§ **Problem requirements**: Could you reproduce the data below word for word, leaving the pictures out?

§ **Data provided**:
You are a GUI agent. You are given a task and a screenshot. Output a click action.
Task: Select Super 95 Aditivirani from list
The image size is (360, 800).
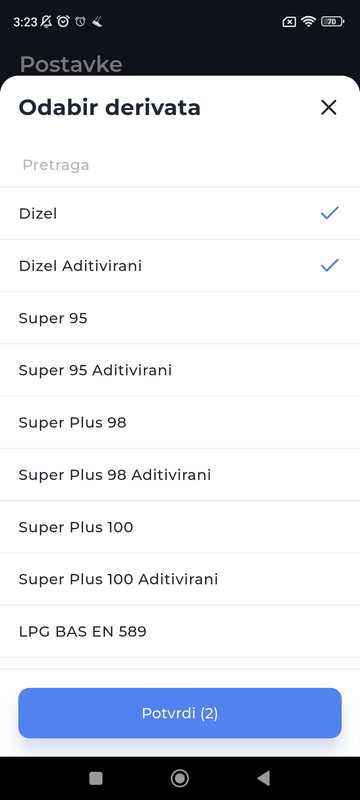(x=180, y=370)
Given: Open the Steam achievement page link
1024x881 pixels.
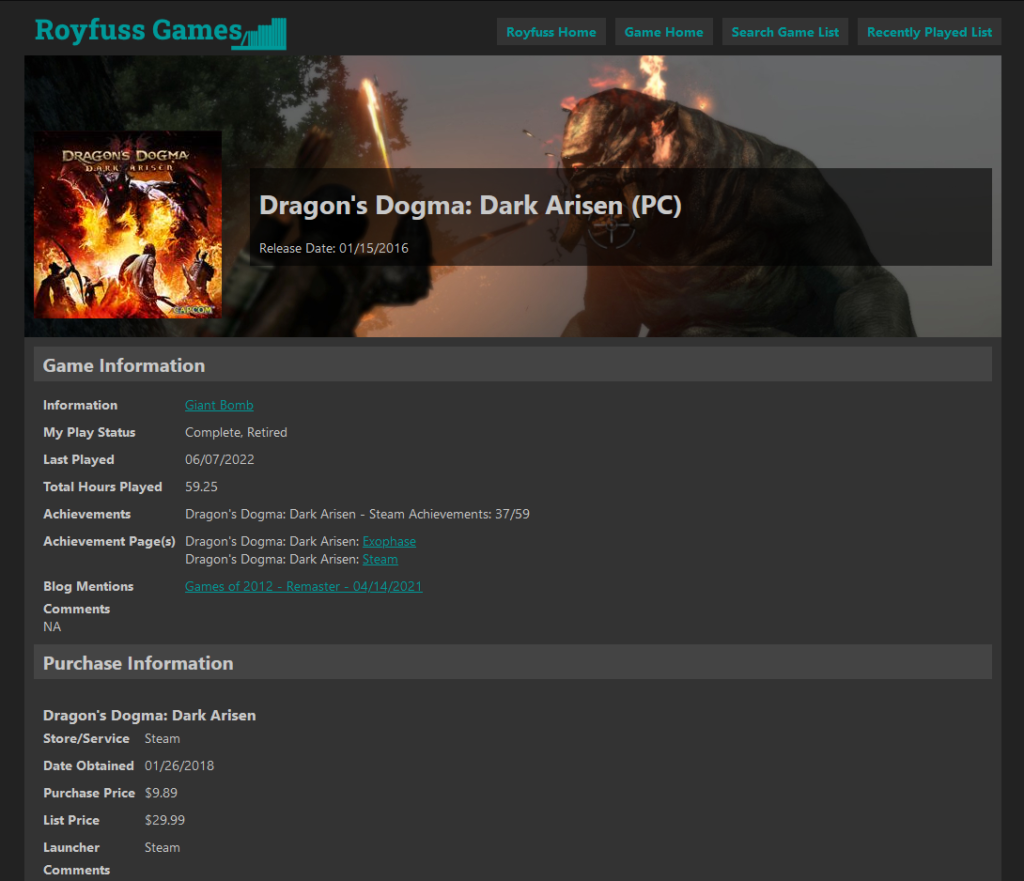Looking at the screenshot, I should point(380,559).
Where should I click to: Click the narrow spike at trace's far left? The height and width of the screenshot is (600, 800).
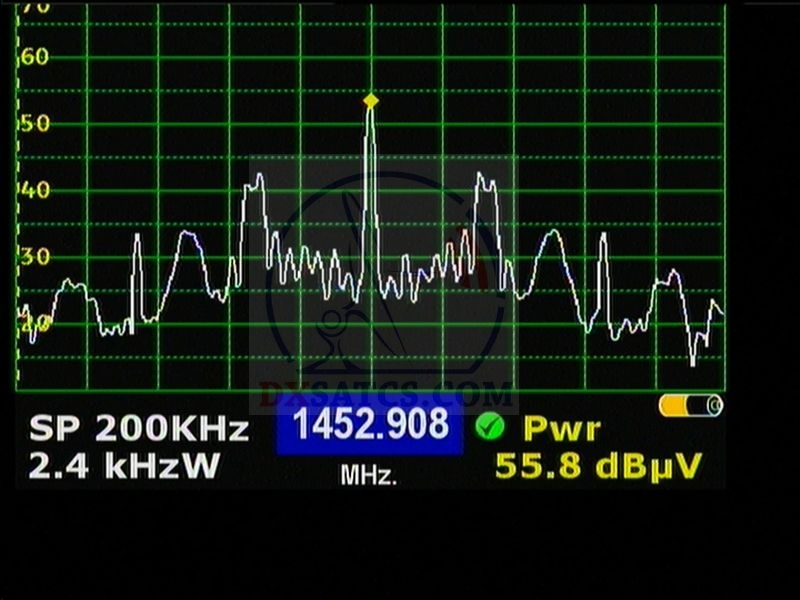click(137, 238)
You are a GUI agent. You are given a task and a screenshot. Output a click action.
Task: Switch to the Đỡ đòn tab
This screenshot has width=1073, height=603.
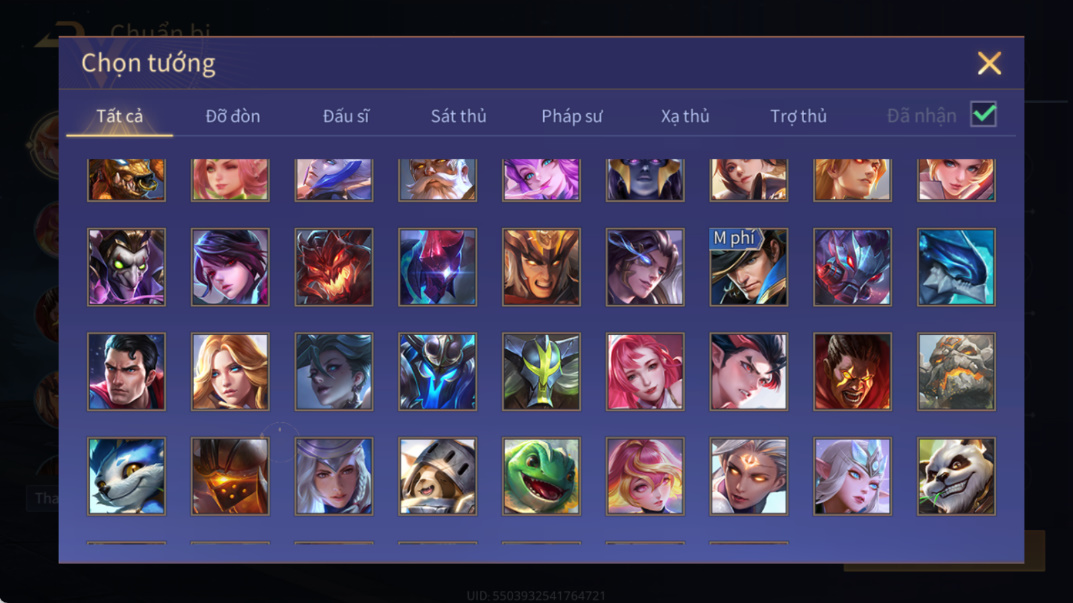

§ **Exercise response**:
You are a GUI agent. You are given a task and a screenshot. Output a click action.
Task: Select Super 95 Aditivirani from list
The image size is (360, 800).
(x=180, y=370)
Given: Open the Steam achievement page link
1024x881 pixels.
Looking at the screenshot, I should point(380,559).
Where should I click to: Click the narrow spike at trace's far left? The height and width of the screenshot is (600, 800).
click(137, 238)
You are a GUI agent. You are given a task and a screenshot. Output a click action.
Task: Switch to the Đỡ đòn tab
This screenshot has width=1073, height=603.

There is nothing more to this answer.